### Supplied information:
——

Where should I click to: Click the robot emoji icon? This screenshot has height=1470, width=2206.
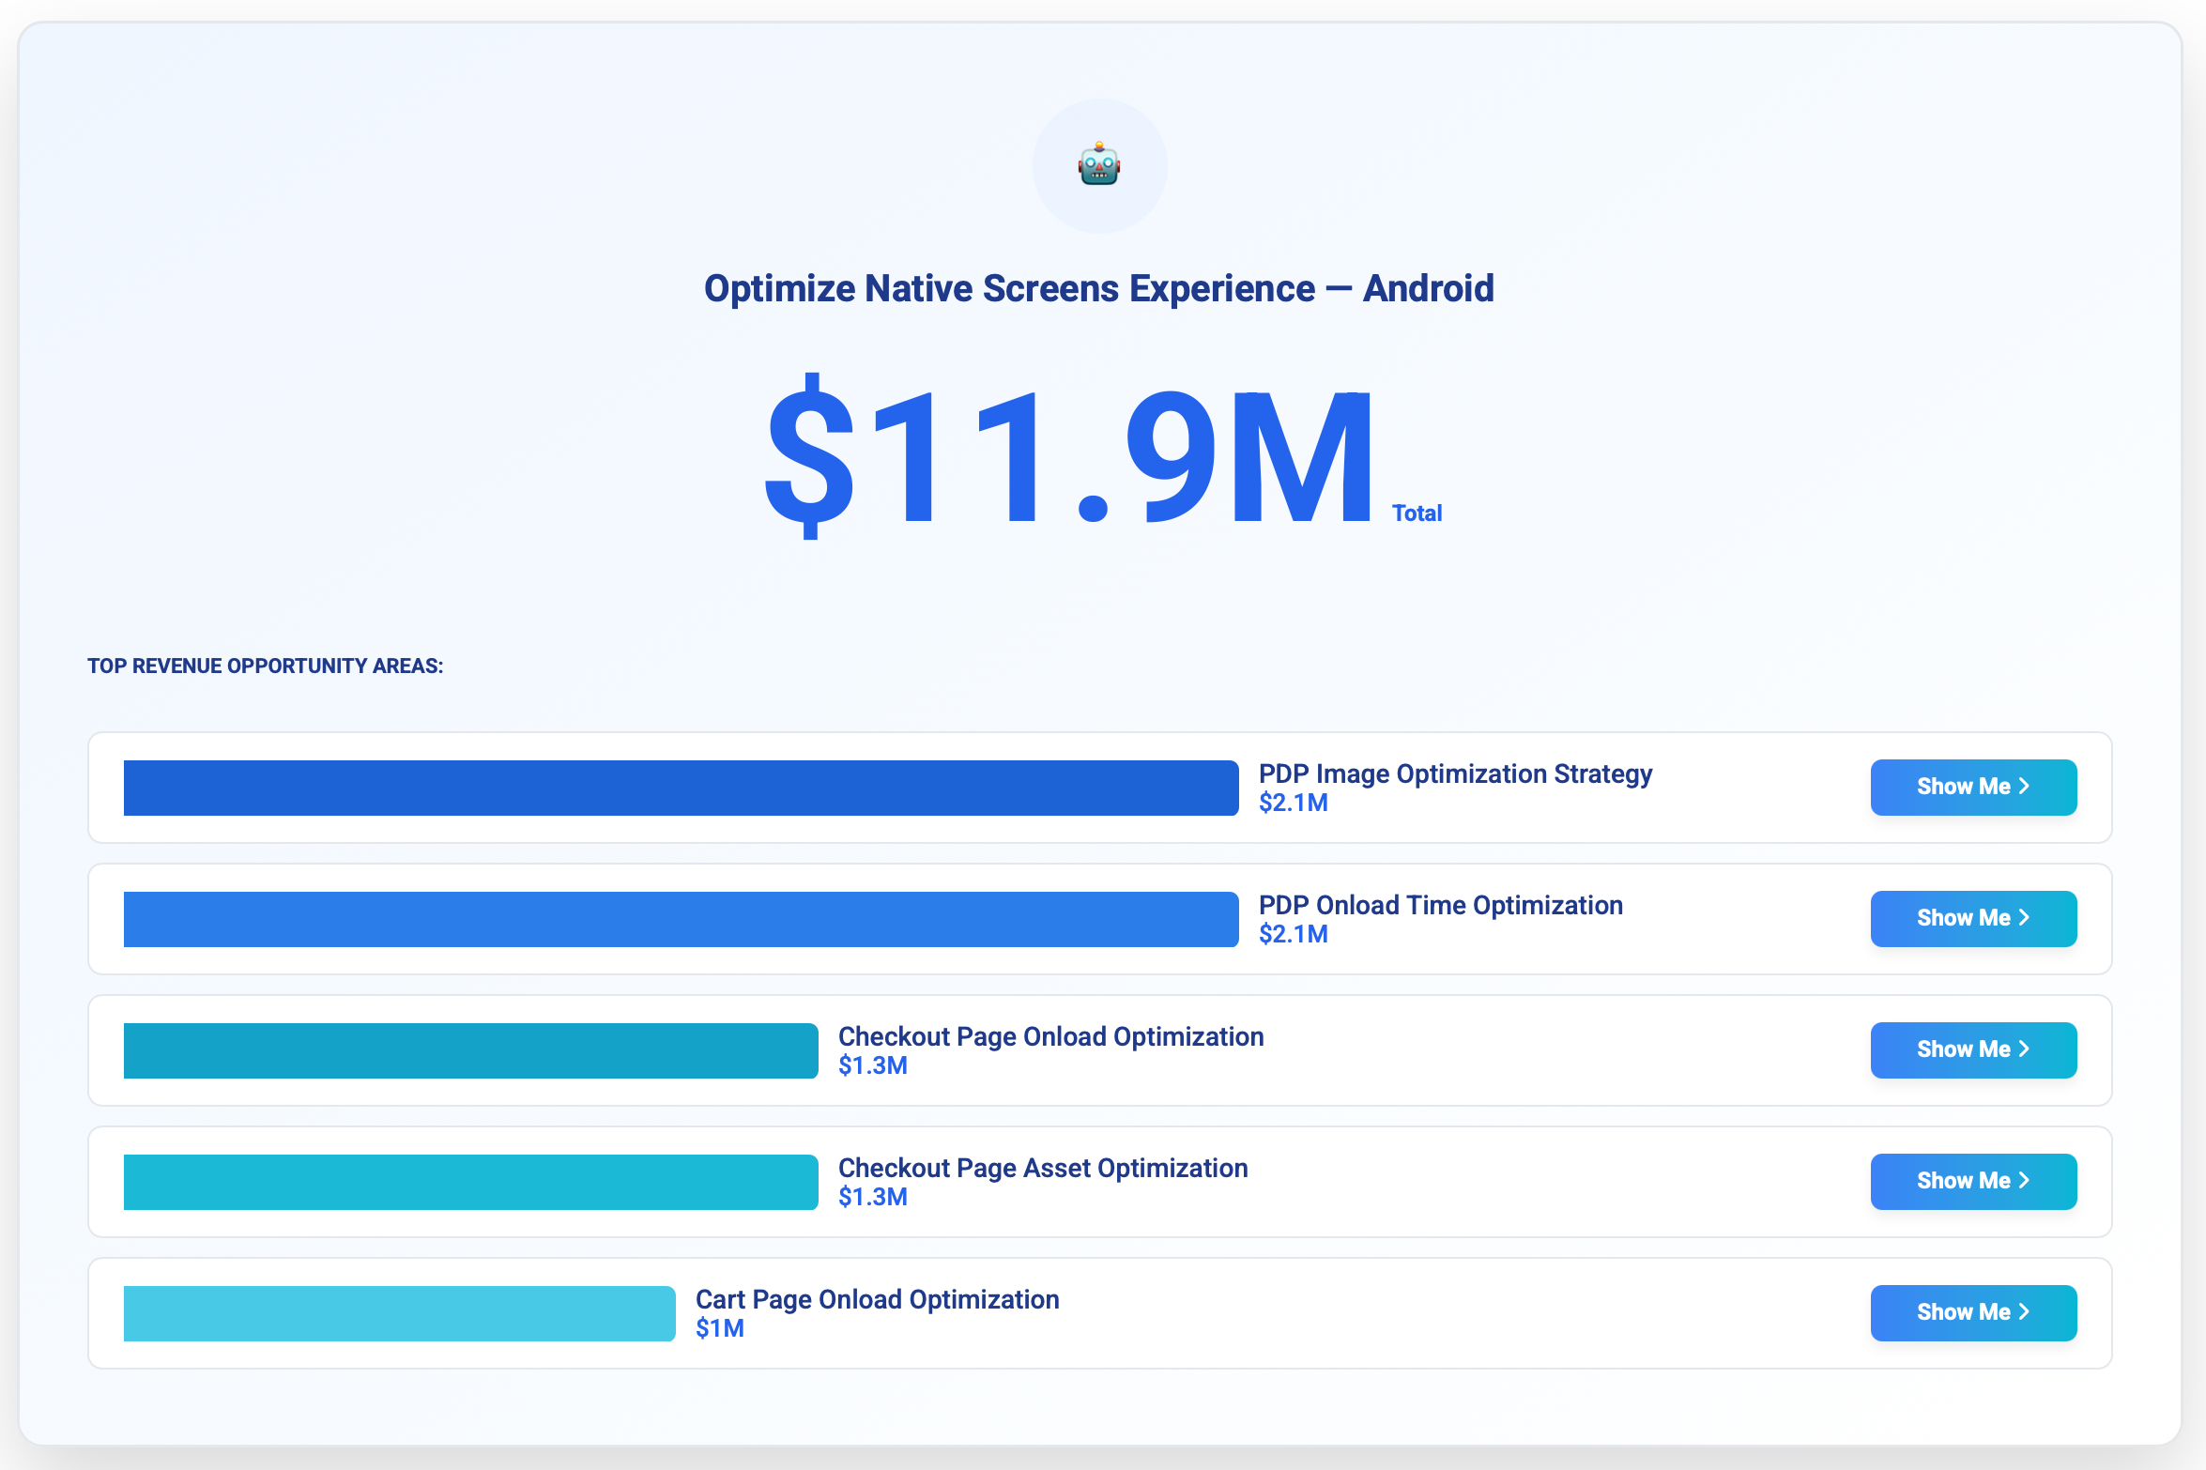pyautogui.click(x=1099, y=165)
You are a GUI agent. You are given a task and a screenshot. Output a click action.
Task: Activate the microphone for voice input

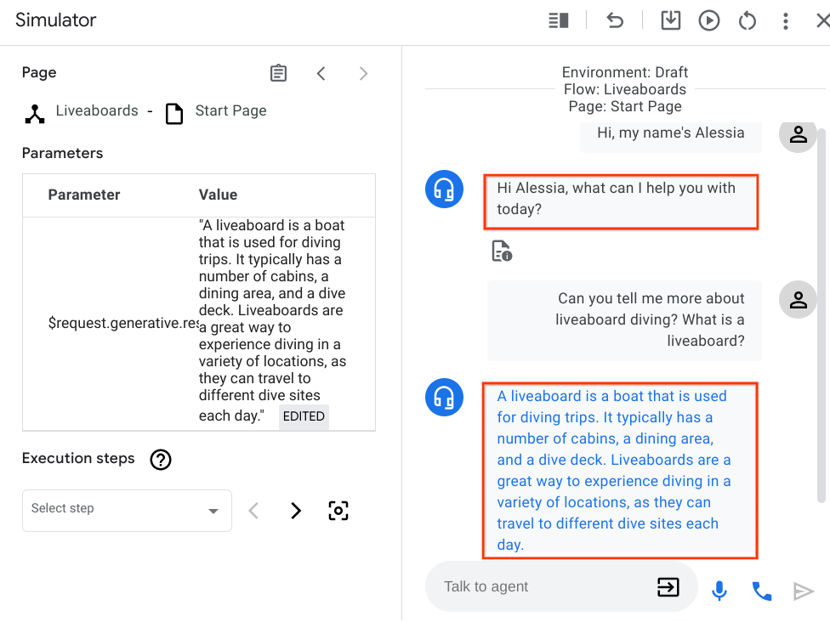coord(719,590)
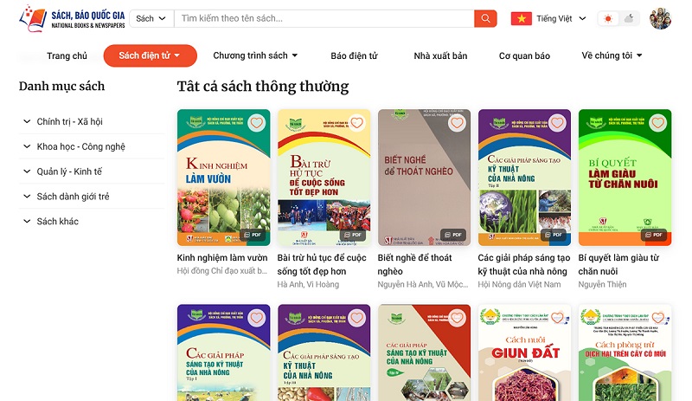
Task: Click the book title search field
Action: click(324, 18)
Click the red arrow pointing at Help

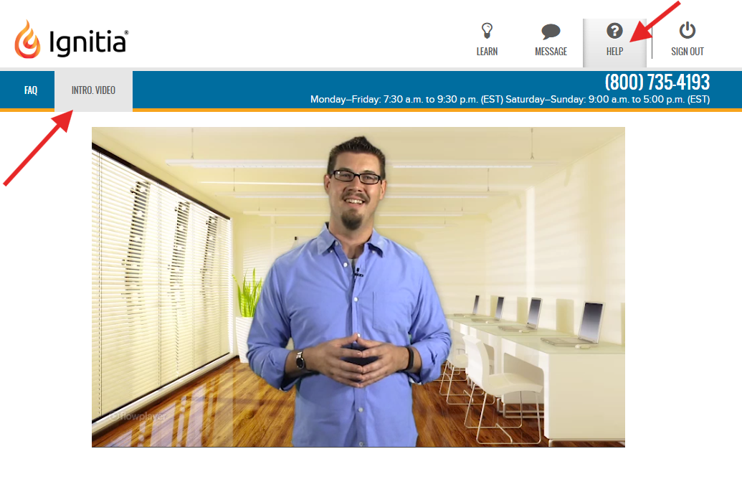point(655,22)
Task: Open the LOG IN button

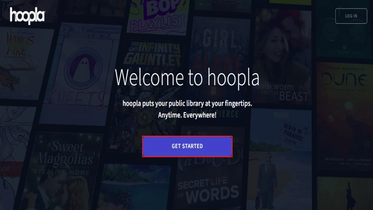Action: click(x=351, y=16)
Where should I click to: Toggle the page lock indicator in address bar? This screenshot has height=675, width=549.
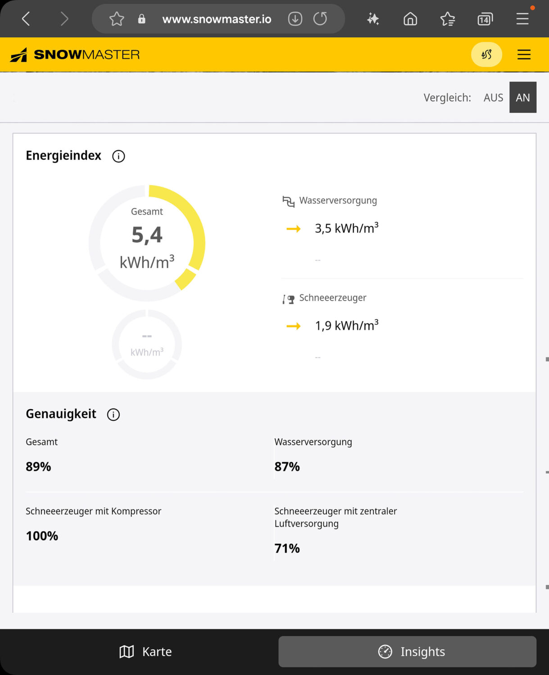point(141,18)
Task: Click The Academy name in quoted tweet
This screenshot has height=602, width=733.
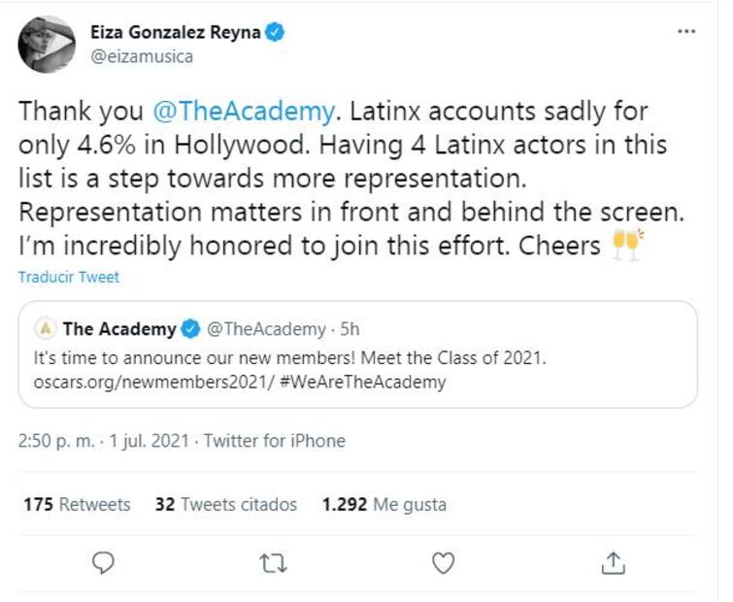Action: coord(120,329)
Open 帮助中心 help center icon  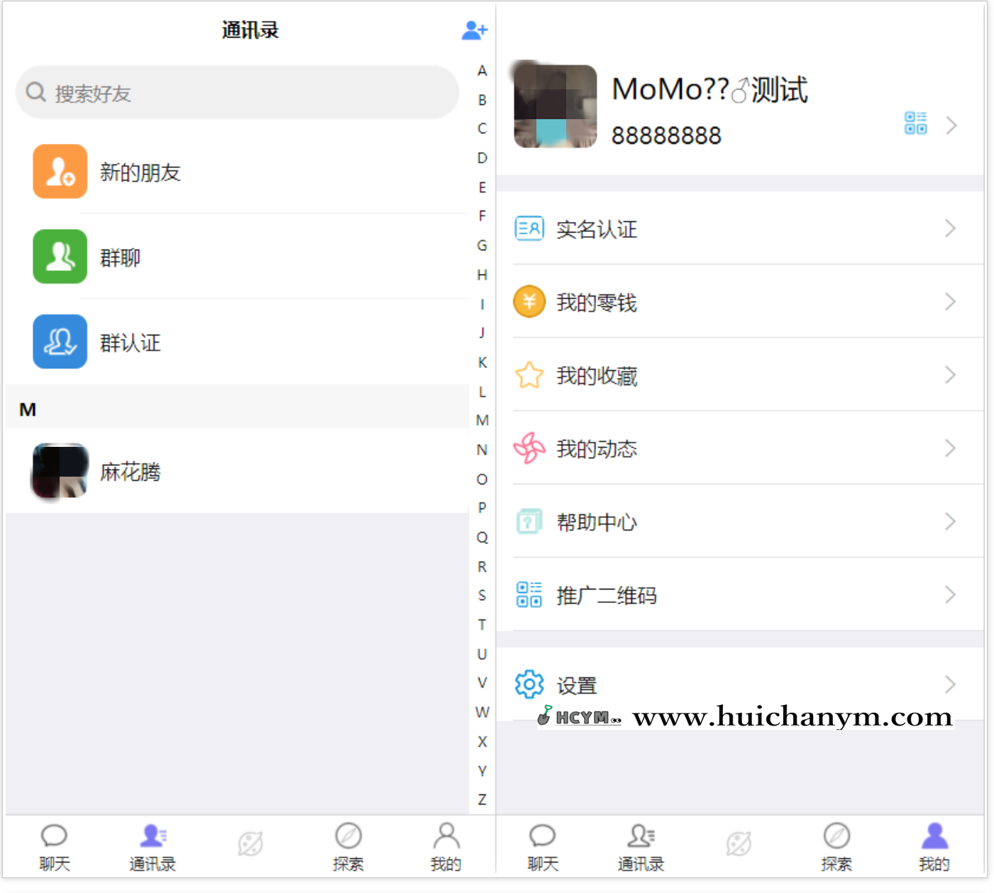point(528,521)
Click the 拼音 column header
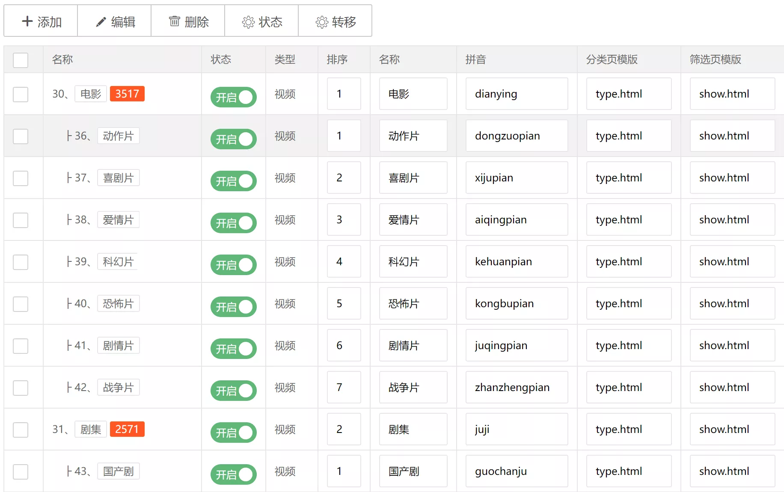The image size is (784, 492). coord(475,59)
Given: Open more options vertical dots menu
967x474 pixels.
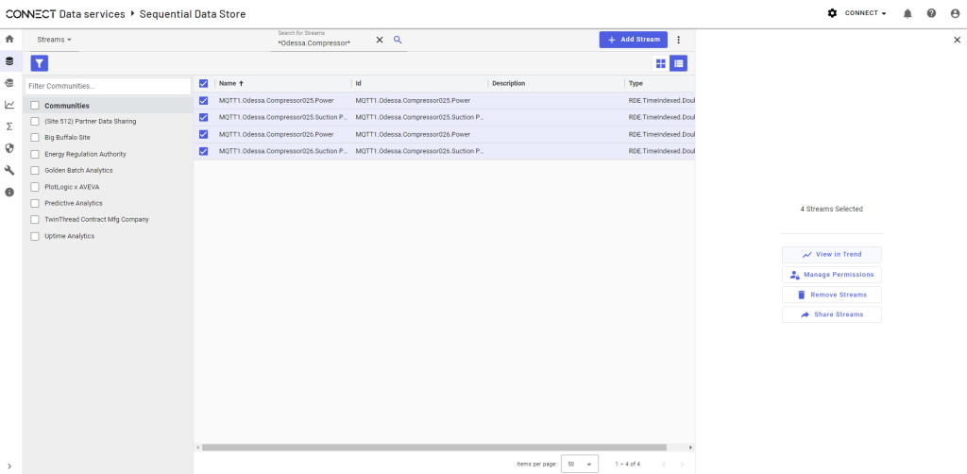Looking at the screenshot, I should click(678, 40).
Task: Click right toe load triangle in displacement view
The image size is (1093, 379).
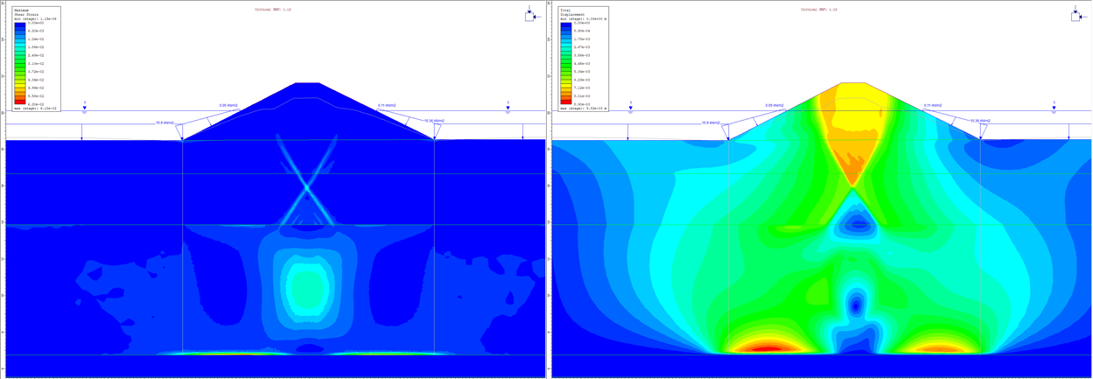Action: (x=981, y=132)
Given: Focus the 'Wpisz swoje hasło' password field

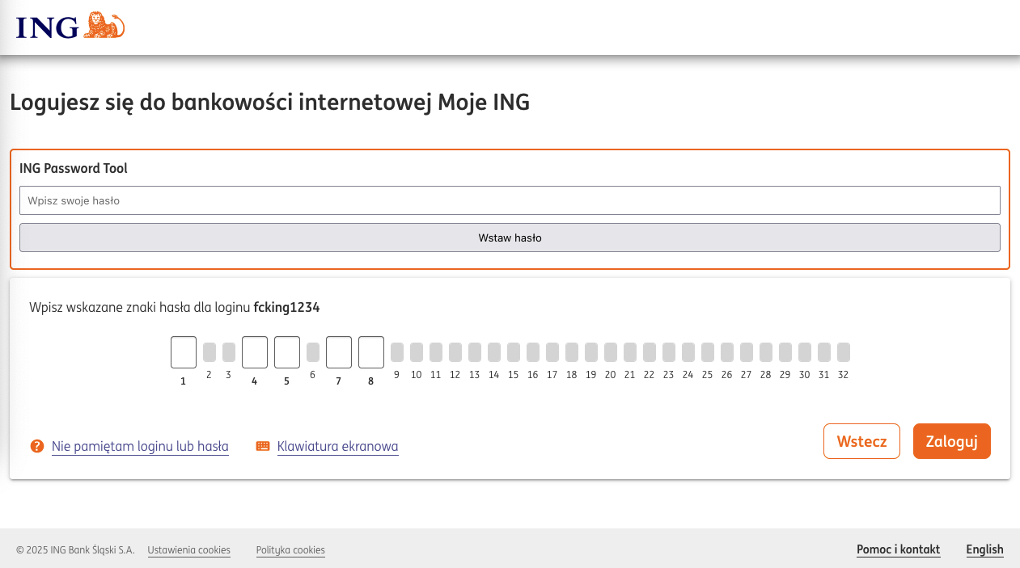Looking at the screenshot, I should point(510,200).
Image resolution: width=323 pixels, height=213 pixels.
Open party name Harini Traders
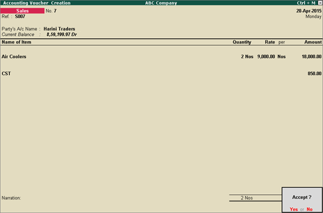click(59, 29)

——

### Aim of the task:
Transcribe exactly the lines that go from the one holding "Given: Focus the" through the last line of the entries, both included, and nothing besides them. Do not include any pictures.

### Solution to the exercise:
Given: Focus the 'Wpisz swoje hasło' password field

Looking at the screenshot, I should point(510,200).
Image resolution: width=323 pixels, height=213 pixels.
Open party name Harini Traders
click(59, 29)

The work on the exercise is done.